WRITTEN TASK:
Convert the listing below into a numbered list, omitting any blank lines.

ITEMS:
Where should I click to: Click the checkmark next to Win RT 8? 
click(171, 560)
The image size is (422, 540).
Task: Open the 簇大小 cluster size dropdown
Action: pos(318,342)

FINAL RESULT:
1. Where should I click to: Click the checkmark next to Win RT 8? 
2. click(171, 560)
3. The image size is (422, 540).
4. Task: Open the 簇大小 cluster size dropdown
5. Action: pos(318,342)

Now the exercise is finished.